No idea if it works for registry, but part of filesystem that are untouchable since win8 can be edited easily using Win7 (or XP, or Linux...), so worth to test loading it offline from a parallel Win7 (or from W7's PE for people who don't understand the value of having more than one OS installed at time)
The service is disabled and stays disabled (so far). I'm talking about the Scheduled Task. The task hasn't enabled the service yet, maybe because I always catch it soon enough (after reboot). And I have other anti-windows update measures in place. As a curiosity, I disabled all scheduled tasks (don't recommend) and this task still gets enabled.So it isn't one of the other 6 or 7 scheduled tasks related to Windows Update that enable it, which is a classic virus behavior - two or more processes watching each other and reenabling them the moment it's disabled.It hasn't gotten that far yet, but Windows sure is moving in that direction.
Go to C:\Windows\System32\Tasks\Microsoft and then to the subdirectory the task file is stored in. Copy the name of the task file (should have no extension). Delete the task from the normal Task Scheduler interface. The task file should be also deleted. Now, create a subdirectory inside the directory the task file was in. Give that directory the name of the task file. The task should not be able to be restored now, as the task file cannot be created anymore (in filesystems, two objects with the exact same name cannot co-exist in the same place, and you blocked that name with the subdirectory).

• • • • •

# Tasks to complete
• 1. In the post about blocking a Windows scheduled task, what name should the new subdirectory be given?
• 2. From the post about blocking a Windows scheduled task, copy word for word the passage from "No idea if it" to "installed at time)".
The records have no connection to the text above.

# Records taken from a dataset
• • • • •

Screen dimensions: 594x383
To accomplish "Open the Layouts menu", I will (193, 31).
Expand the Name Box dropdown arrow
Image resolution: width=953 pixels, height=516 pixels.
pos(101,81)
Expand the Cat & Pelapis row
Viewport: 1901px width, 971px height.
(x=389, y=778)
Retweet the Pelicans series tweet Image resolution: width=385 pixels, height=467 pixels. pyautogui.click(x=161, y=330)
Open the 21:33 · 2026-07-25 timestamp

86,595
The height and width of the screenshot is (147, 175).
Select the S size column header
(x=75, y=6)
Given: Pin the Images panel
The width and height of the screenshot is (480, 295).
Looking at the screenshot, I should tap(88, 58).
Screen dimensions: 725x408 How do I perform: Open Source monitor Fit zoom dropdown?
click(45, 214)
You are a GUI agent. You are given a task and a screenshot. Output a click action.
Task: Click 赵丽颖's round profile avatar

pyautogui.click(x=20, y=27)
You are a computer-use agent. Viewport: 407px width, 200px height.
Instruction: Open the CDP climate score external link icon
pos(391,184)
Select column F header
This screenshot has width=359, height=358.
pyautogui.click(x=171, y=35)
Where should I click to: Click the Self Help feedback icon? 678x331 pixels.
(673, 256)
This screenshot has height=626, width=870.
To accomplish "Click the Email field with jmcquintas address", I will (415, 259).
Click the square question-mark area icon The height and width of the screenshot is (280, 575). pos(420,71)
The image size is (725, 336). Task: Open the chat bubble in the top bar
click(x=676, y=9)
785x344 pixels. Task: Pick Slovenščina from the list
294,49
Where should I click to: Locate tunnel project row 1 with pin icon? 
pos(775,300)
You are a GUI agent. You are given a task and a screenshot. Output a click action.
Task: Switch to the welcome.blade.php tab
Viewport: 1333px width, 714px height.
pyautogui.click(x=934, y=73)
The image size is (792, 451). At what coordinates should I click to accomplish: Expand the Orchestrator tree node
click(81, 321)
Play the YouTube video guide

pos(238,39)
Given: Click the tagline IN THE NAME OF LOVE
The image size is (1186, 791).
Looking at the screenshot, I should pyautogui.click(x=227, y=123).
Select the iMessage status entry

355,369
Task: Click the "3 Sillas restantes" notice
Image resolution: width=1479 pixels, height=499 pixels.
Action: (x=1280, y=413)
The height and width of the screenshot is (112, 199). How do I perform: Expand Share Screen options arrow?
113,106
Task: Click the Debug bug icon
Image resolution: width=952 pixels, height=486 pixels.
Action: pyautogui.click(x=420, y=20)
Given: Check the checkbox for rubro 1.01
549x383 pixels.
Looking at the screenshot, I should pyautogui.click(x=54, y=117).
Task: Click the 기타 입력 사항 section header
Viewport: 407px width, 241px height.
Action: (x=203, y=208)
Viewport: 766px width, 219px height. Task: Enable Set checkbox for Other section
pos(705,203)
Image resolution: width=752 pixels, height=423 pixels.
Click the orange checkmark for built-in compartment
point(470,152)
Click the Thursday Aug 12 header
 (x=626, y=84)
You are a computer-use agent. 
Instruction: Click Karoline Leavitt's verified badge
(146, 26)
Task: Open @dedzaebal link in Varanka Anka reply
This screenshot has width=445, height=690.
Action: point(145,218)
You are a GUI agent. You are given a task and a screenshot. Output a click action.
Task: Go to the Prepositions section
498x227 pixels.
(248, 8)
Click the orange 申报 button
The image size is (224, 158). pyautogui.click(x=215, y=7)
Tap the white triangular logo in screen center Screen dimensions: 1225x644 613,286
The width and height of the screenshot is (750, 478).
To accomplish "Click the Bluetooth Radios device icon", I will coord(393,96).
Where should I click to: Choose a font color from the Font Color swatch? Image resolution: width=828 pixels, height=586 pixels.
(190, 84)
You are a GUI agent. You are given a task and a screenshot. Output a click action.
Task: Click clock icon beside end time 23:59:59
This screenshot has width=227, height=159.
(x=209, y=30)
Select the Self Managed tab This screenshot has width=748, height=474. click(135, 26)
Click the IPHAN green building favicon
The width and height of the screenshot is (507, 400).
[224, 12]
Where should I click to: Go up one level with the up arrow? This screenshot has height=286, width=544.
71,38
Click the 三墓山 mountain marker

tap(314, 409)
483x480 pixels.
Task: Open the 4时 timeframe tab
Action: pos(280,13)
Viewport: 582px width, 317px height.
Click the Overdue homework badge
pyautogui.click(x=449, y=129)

• • • • •

# Task-by-task results
• 1. It should be given the name of the task file.

• 2.
No idea if it works for registry, but part of filesystem that are untouchable since win8 can be edited easily using Win7 (or XP, or Linux...), so worth to test loading it offline from a parallel Win7 (or from W7's PE for people who don't understand the value of having more than one OS installed at time)